### WHAT TO DO
Where the entries below show "Screen dimensions: 860x509", begin there and print that line and all following lines exactly, through the last, omitting pictures.
☆ ☆ ☆ ☆ ☆ ☆ ☆
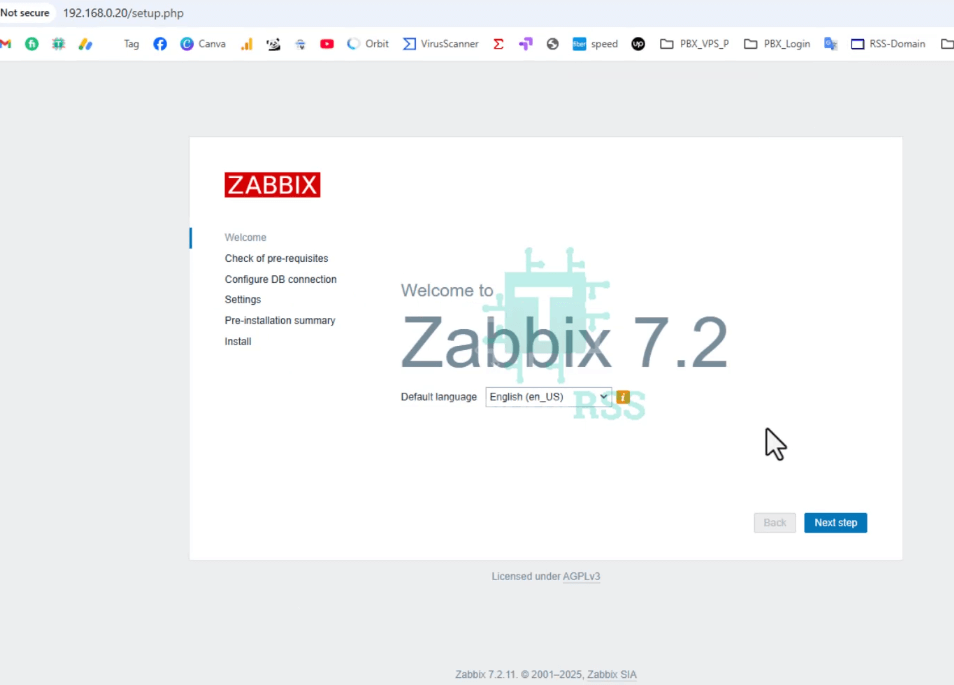Expand the PBX_VPS_P bookmarks folder
Screen dimensions: 954x685
(x=695, y=43)
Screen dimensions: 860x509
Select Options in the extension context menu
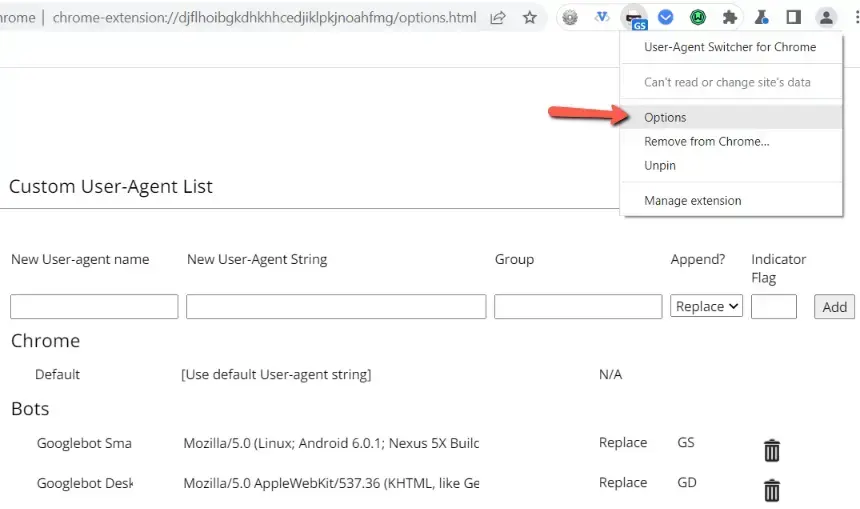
☆ ☆ ☆ ☆ ☆ ☆ ☆
### WRITTEN REPLY
Screen dimensions: 860x509
Select Options in the extension context menu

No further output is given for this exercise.